For those who celebrate, Christmas Eve and Christmas Day are here. For mom and dad, the last-minute rush to get everything and everyone together is on; for kids, the anticipation of what will be under the tree is at sky-high levels; and the overall stress and adrenaline of the holidays have reached a fever pitch.
Then, it’s over.
While there’s New Year’s Eve and New Year’s Day to look forward to, for kids, Christmas is the high point. And once presents have been opened, the rest of the holiday break can stretch into what seems like infinity.
If your kids turn to their various screens, or worse – to fighting with each other, there are ways to keep them occupied and engaged and, who knows, maybe even have fun of the real, not virtual, kind.
At-home science labWhen you want to keep everybody busy inside but away from their computers, science experiments can be a cheap and fairly easy way to spend an afternoon.
Joe Lounge, manager of operations for the Powerhouse Science Center, said the Powerhouse offers activities that you can do at home if a trip downtown isn’t in the cards.
The first activity he recommends involves circuits: You can light up a light bulb just with a bulb, battery and wire.

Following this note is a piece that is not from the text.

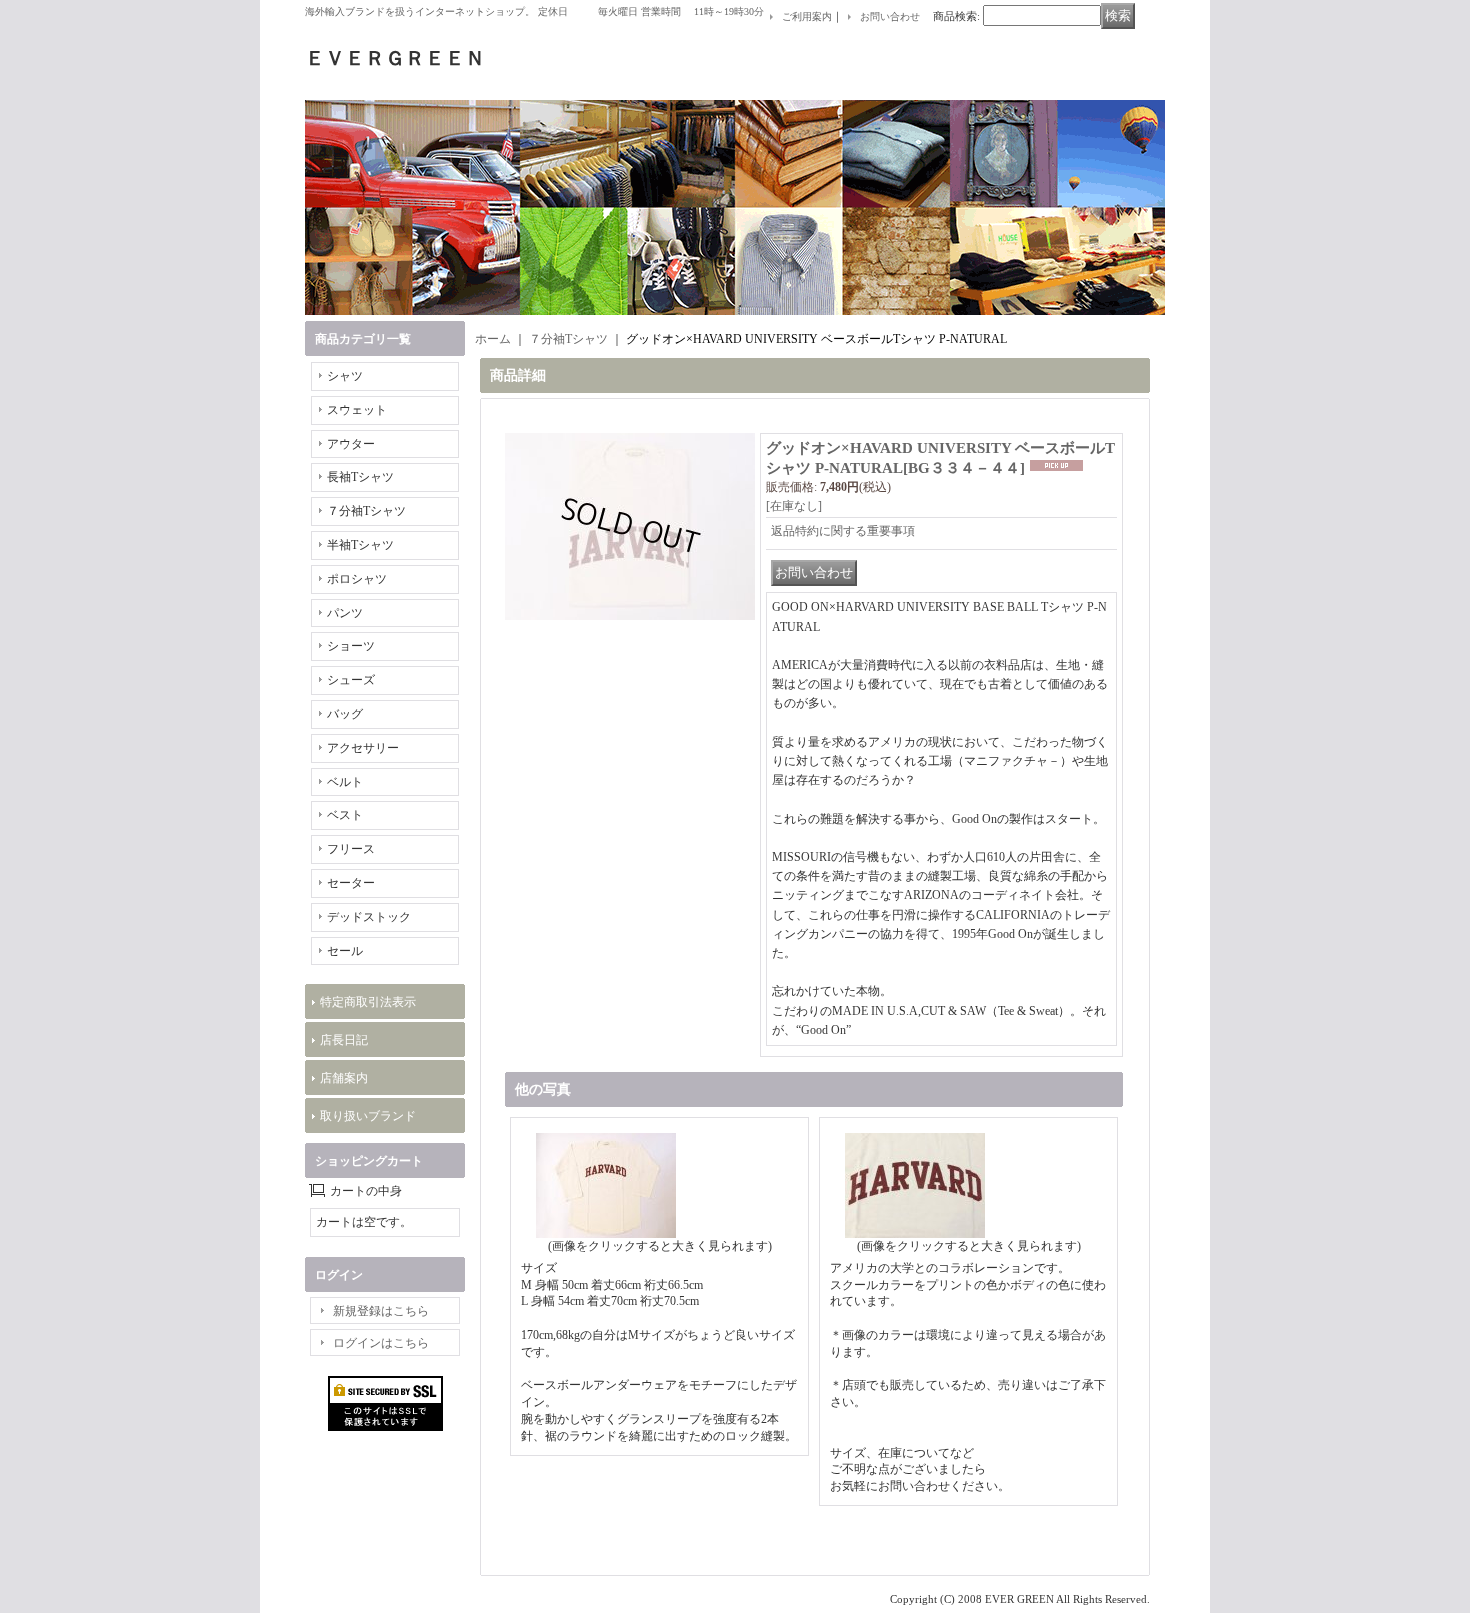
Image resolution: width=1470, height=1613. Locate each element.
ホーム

Then you can kick it up a notch by making a dough that is conductive. When you mix it up, it feels just like Play-Doh. The secret: It has a lot of salt in it, and that’s how it conducts, Lounge said.
Kids can stretch or shape the dough to create interesting-looking circuits.

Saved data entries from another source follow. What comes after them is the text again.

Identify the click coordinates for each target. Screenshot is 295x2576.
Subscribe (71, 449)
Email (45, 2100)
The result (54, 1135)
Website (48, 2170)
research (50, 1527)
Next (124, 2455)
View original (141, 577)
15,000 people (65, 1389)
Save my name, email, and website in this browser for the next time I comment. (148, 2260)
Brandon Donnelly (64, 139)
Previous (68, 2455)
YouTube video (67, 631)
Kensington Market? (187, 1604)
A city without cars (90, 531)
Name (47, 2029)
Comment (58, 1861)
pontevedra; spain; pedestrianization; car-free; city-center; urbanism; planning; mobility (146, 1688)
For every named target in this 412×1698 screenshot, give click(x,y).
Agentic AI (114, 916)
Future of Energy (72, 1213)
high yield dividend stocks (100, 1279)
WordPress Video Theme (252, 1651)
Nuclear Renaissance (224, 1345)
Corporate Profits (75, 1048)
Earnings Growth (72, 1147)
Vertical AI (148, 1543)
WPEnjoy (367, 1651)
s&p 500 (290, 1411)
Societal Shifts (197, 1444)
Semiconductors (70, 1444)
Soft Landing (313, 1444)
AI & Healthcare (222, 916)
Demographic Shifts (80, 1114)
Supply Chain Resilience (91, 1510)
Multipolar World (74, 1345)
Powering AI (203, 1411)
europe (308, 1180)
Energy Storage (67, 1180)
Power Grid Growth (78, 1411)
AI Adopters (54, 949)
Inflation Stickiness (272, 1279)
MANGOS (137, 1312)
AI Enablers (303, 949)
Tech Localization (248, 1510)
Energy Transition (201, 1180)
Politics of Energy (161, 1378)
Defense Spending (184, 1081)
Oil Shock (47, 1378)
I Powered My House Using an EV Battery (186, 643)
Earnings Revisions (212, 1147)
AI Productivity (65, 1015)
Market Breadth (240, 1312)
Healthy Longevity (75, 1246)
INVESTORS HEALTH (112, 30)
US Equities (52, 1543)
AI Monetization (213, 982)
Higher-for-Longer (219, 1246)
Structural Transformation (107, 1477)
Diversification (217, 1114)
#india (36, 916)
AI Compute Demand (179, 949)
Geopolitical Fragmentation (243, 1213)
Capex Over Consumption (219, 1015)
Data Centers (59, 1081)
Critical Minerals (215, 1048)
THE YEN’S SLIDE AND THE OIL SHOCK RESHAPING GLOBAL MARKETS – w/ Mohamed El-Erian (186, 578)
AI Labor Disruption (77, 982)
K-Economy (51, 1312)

Looking to get your hands dirty? The next activity Lounge recommends requires ice, salt and food coloring.
Take something with an interesting shape – a rubber glove, a balloon (“Something a little more fun than ice cubes,” Lounge said) – and fill it with water and freeze. Once the object is frozen, remove it from whatever you used to give it shape. Take some salt water and a little food coloring and make several different salt-water solutions with the coloring.
Then, use something – an eyedropper would be ideal – to give you control over how much salt-water solution to apply. Now, drop the colored salt water onto the ice. The salt water will melt the ice and allow you to make colored designs in your frozen item.

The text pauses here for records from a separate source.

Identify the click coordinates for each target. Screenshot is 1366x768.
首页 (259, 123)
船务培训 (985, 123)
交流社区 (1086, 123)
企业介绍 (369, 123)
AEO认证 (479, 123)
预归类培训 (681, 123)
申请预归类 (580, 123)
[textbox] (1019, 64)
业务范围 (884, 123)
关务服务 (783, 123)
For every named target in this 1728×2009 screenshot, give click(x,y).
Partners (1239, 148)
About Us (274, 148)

“The science is you’re changing the freezing temperature with the salt,” Lounge said, adding that this isn’t necessarily the best activity for younger children because it’s a relatively slow process.
While these activities each offer scientific lessons and principles, Lounge said the main objective is fun.
“I like young kids to associate fun with science, just that basic association. So that later, when they’re actually learning science content, it feels like fun because they’ve already associated (science) with fun. That’s extremely important,” he said. “It’s not so much about the content – they may learn a fact or two – that’s not really what it’s about; it’s more about the effect of feeling the fun and accomplishment.”
Exploring the natural worldIf your kids are suffering from a classic case of cabin fever, take them outside, said Stephanie Weber, executive director of Durango Nature Studies.
She recommends simply going outside and immersing yourself in nature.
“We try to structure youths’ time so much that there’s something to be said about just letting them have the equivalent of recess, of giving them free time outdoors to just explore their world,” she said. “We have the perfect playground in Durango, where pretty much anywhere you live, you can walk out your door and have access to some pretty amazing natural elements.”
The most convenient of these would be the Animas River Trail. Weber said that even in winter, there’s a lot you can see and do.
“Walk along the trail and listen to the river and look at who’s in the river because you’ll see some pretty neat birds that are there this time of year – some visitors that come from the north who are currently here,” she said. “You get unique ducks out there and other water fowl. Just look at how the flora and the fauna – the plants and animals – navigate cold weather.”
And while outside time can be unstructured, Weber said that parents can make a game out of a walk – come up with a list for a scavenger hunt; make art from nature; or for younger kids, look for particular shapes or images in the natural elements.
“This is the time to be unstructured, so I don’t think we need to work too hard,” she said. “Rather, just provide the opportunity to reconnect to that which gives us energy and is really part of our foundation.
“Just because it’s going to be a little cold doesn’t mean we all have to hunker down in front of our screens,” Weber said.